Task brief>
Print every entry below exactly, leaving out the pictures.
Material provided START
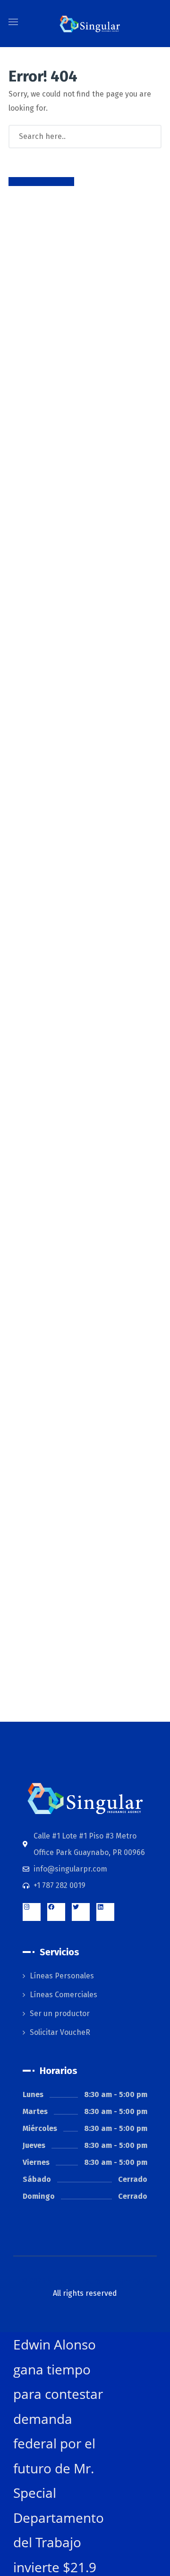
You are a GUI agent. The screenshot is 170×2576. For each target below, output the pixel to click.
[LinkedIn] (105, 1912)
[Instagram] (32, 1912)
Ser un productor (60, 2013)
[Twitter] (81, 1912)
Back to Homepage (41, 181)
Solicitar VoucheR (60, 2032)
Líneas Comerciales (63, 1994)
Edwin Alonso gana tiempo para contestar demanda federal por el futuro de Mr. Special (58, 2418)
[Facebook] (56, 1912)
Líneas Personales (62, 1975)
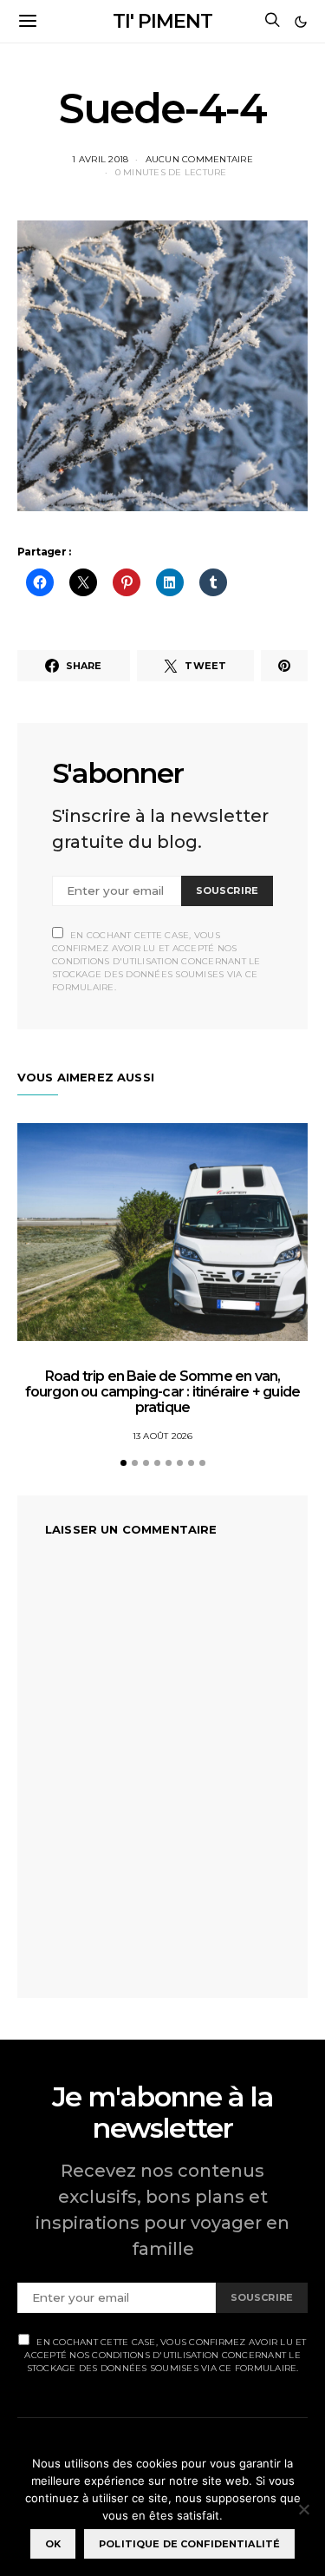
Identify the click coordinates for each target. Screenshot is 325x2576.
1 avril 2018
Material provided END
Answer space>
You are a GUI agent. The screenshot is 170×2576. For each target below, output the pixel to click.
[LinkedIn] (105, 1912)
[Instagram] (32, 1912)
Ser un productor (60, 2013)
[Twitter] (81, 1912)
Back to Homepage (41, 181)
Solicitar VoucheR (60, 2032)
Líneas Comerciales (63, 1994)
Edwin Alonso gana tiempo para contestar demanda federal por el futuro de Mr. Special (58, 2418)
[Facebook] (56, 1912)
Líneas Personales (62, 1975)
Identify the click coordinates for each target. Screenshot is 325x2576.
1 avril 2018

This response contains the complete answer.